In addition to the discount or commission amount paid to
selected dealers or agents, the Principal Underwriter may from
time to time pay additional cash bonuses or other incentives to
selected dealers in connection with the sale of shares of the
Fund. On some occasions, such bonuses or incentives may be
conditioned upon the sale of a specified minimum dollar amount of
the shares of the Fund and/or other Alliance Mutual Funds, as
defined below, during a specific period of time. At the option
of the dealer such bonuses or other incentives may take the form
of payment for travel expenses, including lodging incurred in
connection with trips taken by persons associated with the dealer
and members of their families to places within or outside of the
United States.
21
<PAGE>
Alternative Purchase Arrangements
The Fund issues three classes of shares: Class A shares are
sold to investors choosing the initial sales charge alternative,
Class B shares are sold to investors choosing the deferred sales
charge alternative, and Class C shares are sold to investors
choosing the asset-based sales charge alternative. The three
classes of shares each represent an interest in the same
portfolio of investments of the Fund, have the same rights and
are identical in all respects, except that (i) Class A shares
bear the expense of the initial sales charge and Class B shares
bear the expense of the deferred sales charge, (ii) Class B
shares and Class C shares each bear the expense of a higher
distribution services fee, and in the case of Class B shares
transfer agency costs, (iii) each class has exclusive voting
rights with respect to provisions of the Rule 12b-1 Plan pursuant
to which its distribution services fee is paid which relates to a
specific class and other matters for which separate class voting
is appropriate under applicable law, provided that, if the Fund
submits to a vote of both the Class A shareholders and the Class
B shareholders an amendment to the Rule 12b-1 Plan that would
materially increase the amount to be paid thereunder with respect
to the Class A shares, the Class A shareholders and the Class B
shareholders will vote separately by Class, and (iv) only the
Class B shares are subject to a conversion feature.
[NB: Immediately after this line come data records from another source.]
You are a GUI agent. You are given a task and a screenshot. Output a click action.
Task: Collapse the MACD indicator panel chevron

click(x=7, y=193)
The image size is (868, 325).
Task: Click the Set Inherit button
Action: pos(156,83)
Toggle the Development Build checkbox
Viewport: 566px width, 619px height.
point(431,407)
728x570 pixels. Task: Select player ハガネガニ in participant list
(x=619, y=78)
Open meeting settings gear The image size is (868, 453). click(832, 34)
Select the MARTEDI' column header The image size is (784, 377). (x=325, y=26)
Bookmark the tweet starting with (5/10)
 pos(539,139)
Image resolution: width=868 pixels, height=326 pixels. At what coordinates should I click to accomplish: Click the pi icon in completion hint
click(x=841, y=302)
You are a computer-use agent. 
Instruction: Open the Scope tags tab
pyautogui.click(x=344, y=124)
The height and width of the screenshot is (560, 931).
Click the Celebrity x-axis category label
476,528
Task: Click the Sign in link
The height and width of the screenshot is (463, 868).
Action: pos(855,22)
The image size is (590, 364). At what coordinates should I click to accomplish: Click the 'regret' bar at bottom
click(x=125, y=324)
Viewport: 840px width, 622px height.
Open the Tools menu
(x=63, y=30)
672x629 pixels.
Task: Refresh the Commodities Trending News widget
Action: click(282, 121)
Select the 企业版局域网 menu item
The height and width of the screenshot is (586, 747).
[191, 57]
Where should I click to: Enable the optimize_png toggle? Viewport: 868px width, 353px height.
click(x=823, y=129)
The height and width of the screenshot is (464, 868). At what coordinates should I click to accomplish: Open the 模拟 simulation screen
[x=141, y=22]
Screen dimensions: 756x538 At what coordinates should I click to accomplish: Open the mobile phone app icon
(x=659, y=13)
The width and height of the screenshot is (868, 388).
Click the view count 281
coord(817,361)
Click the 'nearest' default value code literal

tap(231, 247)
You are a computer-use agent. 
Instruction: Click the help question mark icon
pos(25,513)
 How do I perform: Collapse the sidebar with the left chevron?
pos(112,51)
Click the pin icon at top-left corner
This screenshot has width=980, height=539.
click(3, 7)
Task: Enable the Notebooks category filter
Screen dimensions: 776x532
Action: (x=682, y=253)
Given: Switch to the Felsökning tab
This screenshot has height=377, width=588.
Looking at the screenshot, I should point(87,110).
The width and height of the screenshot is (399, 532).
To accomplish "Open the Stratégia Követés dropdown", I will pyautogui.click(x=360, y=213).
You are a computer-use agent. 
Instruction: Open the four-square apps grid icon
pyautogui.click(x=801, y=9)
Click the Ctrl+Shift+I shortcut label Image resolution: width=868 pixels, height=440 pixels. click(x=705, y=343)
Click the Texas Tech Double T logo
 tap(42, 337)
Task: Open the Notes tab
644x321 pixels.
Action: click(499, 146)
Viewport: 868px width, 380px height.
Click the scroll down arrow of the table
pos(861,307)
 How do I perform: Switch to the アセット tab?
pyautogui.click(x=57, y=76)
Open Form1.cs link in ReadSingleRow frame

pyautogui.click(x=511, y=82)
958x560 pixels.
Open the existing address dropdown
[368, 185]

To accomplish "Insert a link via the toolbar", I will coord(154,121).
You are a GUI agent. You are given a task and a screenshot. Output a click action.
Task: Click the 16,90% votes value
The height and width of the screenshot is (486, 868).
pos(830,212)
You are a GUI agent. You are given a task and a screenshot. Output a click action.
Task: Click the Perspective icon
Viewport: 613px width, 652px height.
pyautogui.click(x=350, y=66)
Each class
has different exchange privileges and certain different
shareholder service options available.
The alternative purchase arrangements permit an investor to
choose the method of purchasing shares that is most beneficial
given the amount of the purchase, the length of time the investor
expects to hold the shares, and other circumstances. Investors
should consider whether, during the anticipated life of their
investment in the Fund, the accumulated distribution services fee
and contingent deferred sales charges on Class B shares prior to
conversion, or the accumulated distribution services fee on Class
C shares, would be less than the initial sales charge and
accumulated distribution services fee on Class A shares purchased
at the same time, and to what extent such differential would be
offset by the higher return of Class A shares. Class A shares
will normally be more beneficial than Class B shares to the
investor who qualifies for reduced initial sales charges on Class
A shares, as described below. In this regard, the Principal
Underwriter will reject any order (except orders from certain
retirement plans) for more than $250,000 for Class B shares.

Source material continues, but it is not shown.